SINCE leaving Blackburn Rovers in the summer of 1995, Premiership winners’ medal wrapped proudly around his neck, Tony Gale has forged a successful career in the media.

But his life may have gone in a very different direction had he not turned down an offer to remain at Ewood Park from the man who was instrumental in first bringing him to the club.


After playing an important but unlikely role in Rovers’ remarkable rise to the summit of English football, Gale was asked to stay on in a player-coach capacity by Kenny Dalglish’s number two, the late Ray Harford.

Soon after Harford was promoted to the manager’s position, leaving Gale, now 54, to wonder what might have been.

“One thing I do regret was that Ray offered me the chance to stay at the club,” said the Londoner, who made 15 league appearances in Rovers’ famous 1994-95 title-winning campaign.

“He said, ‘look, I want you to stay up here next season, I want you to play in the reserves and do a bit of coaching’.

“I turned down the opportunity because I thought I had another year left in me and my family weren’t going to move up north but then I didn’t realise Ray was going to take over.

“If I had stayed I could have been part of his coaching team and you never know where that would have taken in me in my life.

“I might have been bad at it and I might have been good at it.

“So that’s the one big regret, not taking up Ray’s offer.”

It would not have been a role completely foreign to Gale.

The veteran defender, who was 34 when he surprisingly signed for Rovers in August 1994, had spent the second half of his sole season at the club acting as a ‘father figure’ to the younger members of Dalglish’s star-studded squad, players like Chris Sutton and Ian Pearce.

“I played virtually up to Christmas and then my brief from Ray, with Ian Pearce coming through, was to look after the younger ones when I wasn’t playing,” said Gale who, after ending his one-year stay in East Lancashire, signed for Crystal Palace, for whom he made just two appearances before calling time on his 19-year professional career because of injury.

“It was about being in and around it, keeping the buzz going and keeping the vibe going and using what experience I had because, if you actually looked at it, it was a young squad not featuring many senior figures at all.

“I was probably looked at as being a bit of father figure, which I always took the Mick out of.

“But I also took the Mick out of them. I used to call them poor little rich kids because they were on good money at the time, big and good signings like Alan Shearer, Chris Sutton, Tim Flowers and David Batty.

“But they were all good lads, terrific lads. They all had a tremendous work ethic, they all knuckled down and they didn’t really have egos.

“I actually said to the boys when I first came in that, ‘I’m older than you lot but this season has the chance of being really special, the kind of season you may never experience again, the kind of season you could look back on for the rest of your life’.

“And, if you think, not many of them did go on to win more titles and honours.

“So for us to achieve what we did was fantastic and, you know what, we all had a part in it.

“Mine was a minor part but everybody had a part to play whether it was Shearer who got 30-odd goals or Jeff Kenna who came in late on.

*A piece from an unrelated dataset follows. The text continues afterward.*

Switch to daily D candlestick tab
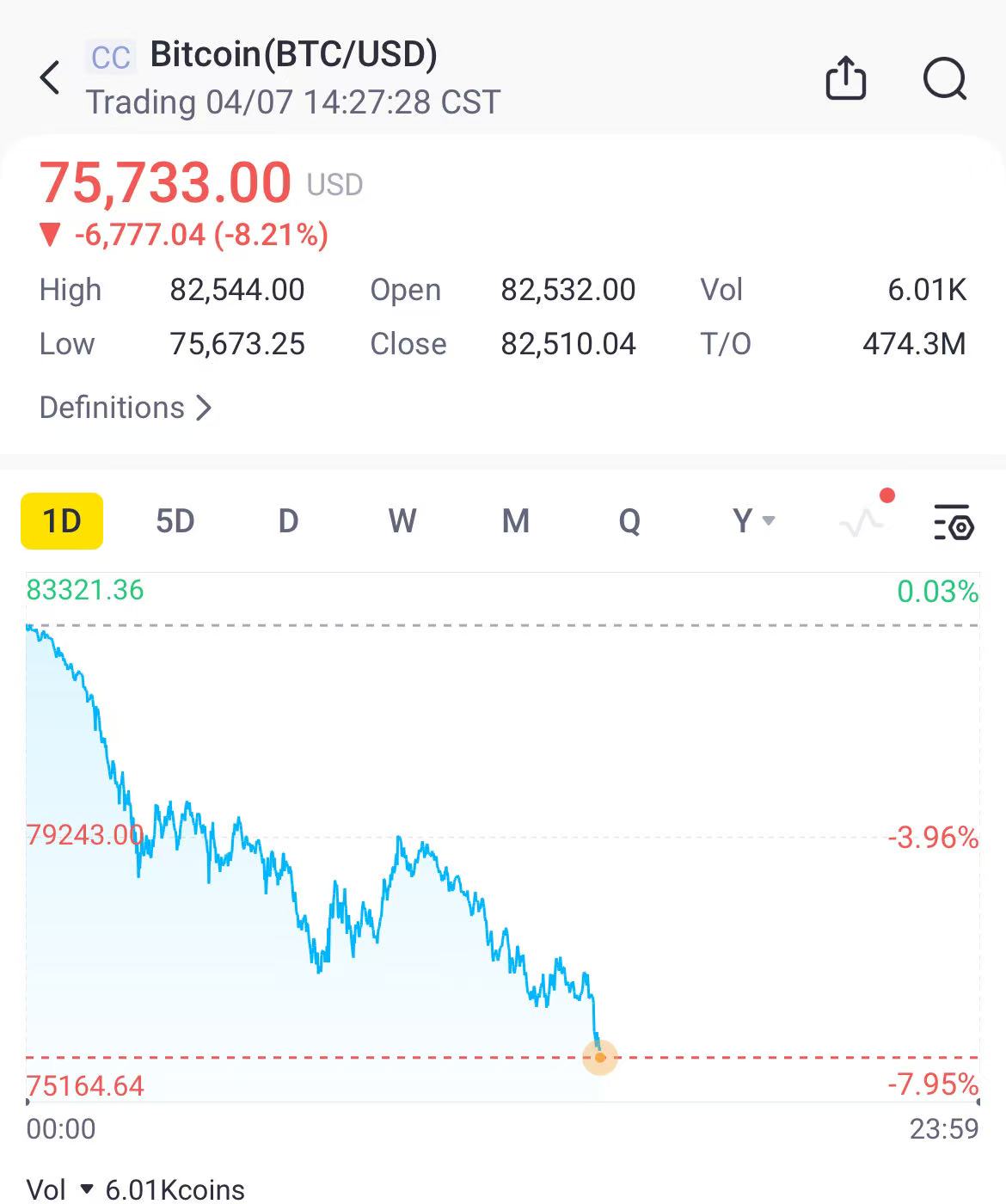Image resolution: width=1006 pixels, height=1204 pixels. (x=288, y=521)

“It was just a really special time.”

And for Gale there was no one person more special than the late, great Jack Walker.

But he insists Rovers’ benefactor, whose vision and wealth helped bring the top-flight crown back to the town for the first time in 81 years, was not alone.

“Jack Walker was a great guy, he knew everyone from the hot dog man to the manager, Kenny, and he treated them exactly the same,” said Sky Sports pundit Gale.

“Robert Coar, the chairman at the time, was the same – everyone at the club could not do enough for you.

“It was the same with the backroom staff, people like Tony Parkes, Ray, obviously, Terry Darracott and Alan Irvine, who is now head coach of West Brom.

“The club just had really good people around the place, football people.

“They surrounded themselves with good people and it only took them a short amount of time to set it up all quickly.

“It was a remarkable feat what happened there, one I don’t think will happen again.

“Hopefully there’s another Jack about but I doubt it.”

Twenty years since winning the Premiership, Rovers are attempting to mark the anniversary by earning promotion back into it.

“I know Blackburn have had their problems but things seemed to have calmed down and the manager, Gary Bowyer, has helped with that,” said Gale.

“They’ve had a few years in the Championship but hopefully they now can have a right good go at it.

“I’m pleased that they’ve picked up, and whenever I go up there I always get a warm welcome.”